Instruções:
a – Atualize o acórdão substituindo "UNANIMIDADE" por "MAIORIA". Reproduza o trecho que começa nas palavras "Nº Convencional:JSTA00070570" e termina após as palavras "CPTA ART10.".
b – Formate como tabela Markdown, com as colunas «Número» e «Linha», as linhas dos excertos de dados. Comece na linha que contém "Where should I click to: Expand", termine após a que contém "[x=1006, y=168]" e omita as linhas em branco.

Acórdãos STA

Acórdão do Supremo Tribunal Administrativo
Processo:01006/16
Data do Acordão:02/28/2018
Tribunal:1 SECÇÃO
Relator:MARIA BENEDITA URBANO
Descritores:PERSONALIDADE JUDICIÁRIA
FALTA DE CITAÇÃO
ABSOLVIÇÃO DA INSTÂNCIA
Sumário:Numa acção como a dos presentes autos em que é demandado o “Estado-Ministério da Educação” e em que apenas este último é citado, não só se verifica um caso de falta de personalidade judiciária do ME (uma vez que se estava perante um tipo de situação em que, nos termos legais, os Ministérios carecem de personalidade judiciária), como a falta de citação do único réu, o Estado, determina a anulação de todo o processado posterior à p.i. e a baixa dos autos à primeira instância para aí ser citado o R. Estado para contestar a acção.
Nº Convencional:JSTA00070570
Nº do Documento:SA12018022801006
Data de Entrada:10/17/2016
Recorrente:MINISTÉRIO DA EDUCAÇÃO
Recorrido 1:INSTITUTO EDUCATIVO DE .......... LDA
Votação:UNANIMIDADE
Meio Processual:REC REVISTA EXCEPC
Objecto:AC TCAN
Decisão:PROVIDO
Área Temática 1:DIR ADM CONT
Legislação Nacional:CPC13 ART608 ART278 ART189 ART195 ART187.
CPTA ART10.
Jurisprudência Nacional:AC STA PROC0556/15 DE 2015/10/01.; AC STA PROC01300/14 DE 2016/02/04.; AC STA PROC0864/03 DE 2003/12/10.
Aditamento:
Texto Integral: Acordam em conferência na Secção de Contencioso Administrativo do Supremo Tribunal Administrativo:

I – Relatório

1. Ministério da Educação (ME), devidamente identificado nos autos, recorre para este Supremo Tribunal do Acórdão do Tribunal Central Administrativo Norte (TCAN), de 04.03.16 (fls. 220-229v.), que revogou a sentença do TAF de Coimbra e condenou “o Recorrido a cumprir o contrato de associação datado de 12-10-2010 (…) de acordo com a legislação nele indicada, retomando o procedimento para apuramento e pagamento à Recorrente, no prazo de 30 dias, do montante definitivo do financiamento, acrescido de juros de mora civis à taxa legal sobre o montante em dívida desde a citação até efectivo pagamento”.

Excertos de dados:

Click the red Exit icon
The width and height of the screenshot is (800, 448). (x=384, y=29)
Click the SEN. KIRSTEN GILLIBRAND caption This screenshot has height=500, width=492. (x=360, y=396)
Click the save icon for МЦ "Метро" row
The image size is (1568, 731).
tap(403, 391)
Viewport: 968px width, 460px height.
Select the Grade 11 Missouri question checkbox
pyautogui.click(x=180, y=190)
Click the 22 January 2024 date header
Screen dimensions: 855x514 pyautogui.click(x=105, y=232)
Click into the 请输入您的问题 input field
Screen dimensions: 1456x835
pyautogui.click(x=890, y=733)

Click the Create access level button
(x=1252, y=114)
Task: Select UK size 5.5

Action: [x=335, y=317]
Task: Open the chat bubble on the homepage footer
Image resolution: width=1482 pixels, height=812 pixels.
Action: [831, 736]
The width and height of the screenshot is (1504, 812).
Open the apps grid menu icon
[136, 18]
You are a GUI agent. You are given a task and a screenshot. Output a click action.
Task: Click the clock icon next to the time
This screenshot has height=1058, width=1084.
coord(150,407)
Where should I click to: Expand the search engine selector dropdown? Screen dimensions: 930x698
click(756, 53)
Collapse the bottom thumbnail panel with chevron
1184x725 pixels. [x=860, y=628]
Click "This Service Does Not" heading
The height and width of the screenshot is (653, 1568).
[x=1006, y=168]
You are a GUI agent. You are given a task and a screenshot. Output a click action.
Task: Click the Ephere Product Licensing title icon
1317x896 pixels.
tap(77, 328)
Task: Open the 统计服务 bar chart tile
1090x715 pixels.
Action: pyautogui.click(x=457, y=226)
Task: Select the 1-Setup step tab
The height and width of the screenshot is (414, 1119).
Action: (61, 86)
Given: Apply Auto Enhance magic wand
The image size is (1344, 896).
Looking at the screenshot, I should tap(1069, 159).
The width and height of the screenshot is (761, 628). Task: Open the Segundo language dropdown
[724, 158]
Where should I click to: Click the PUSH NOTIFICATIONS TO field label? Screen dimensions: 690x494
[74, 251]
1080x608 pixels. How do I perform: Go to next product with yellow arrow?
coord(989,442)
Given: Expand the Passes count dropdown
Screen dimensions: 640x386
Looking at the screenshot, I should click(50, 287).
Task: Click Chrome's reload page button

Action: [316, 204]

Exercício resolvido:
a –
Nº Convencional:JSTA00070570
Nº do Documento:SA12018022801006
Data de Entrada:10/17/2016
Recorrente:MINISTÉRIO DA EDUCAÇÃO
Recorrido 1:INSTITUTO EDUCATIVO DE .......... LDA
Votação:MAIORIA
Meio Processual:REC REVISTA EXCEPC
Objecto:AC TCAN
Decisão:PROVIDO
Área Temática 1:DIR ADM CONT
Legislação Nacional:CPC13 ART608 ART278 ART189 ART195 ART187.
CPTA ART10.

b –
| Número | Linha |
|---|---|
| 1 | Where should I click to: Expand the search engine selector dropdown? Screen dimensions: 930x698 |
| 2 | click(756, 53) |
| 3 | Collapse the bottom thumbnail panel with chevron |
| 4 | 1184x725 pixels. [x=860, y=628] |
| 5 | Click "This Service Does Not" heading |
| 6 | The height and width of the screenshot is (653, 1568). |
| 7 | [x=1006, y=168] |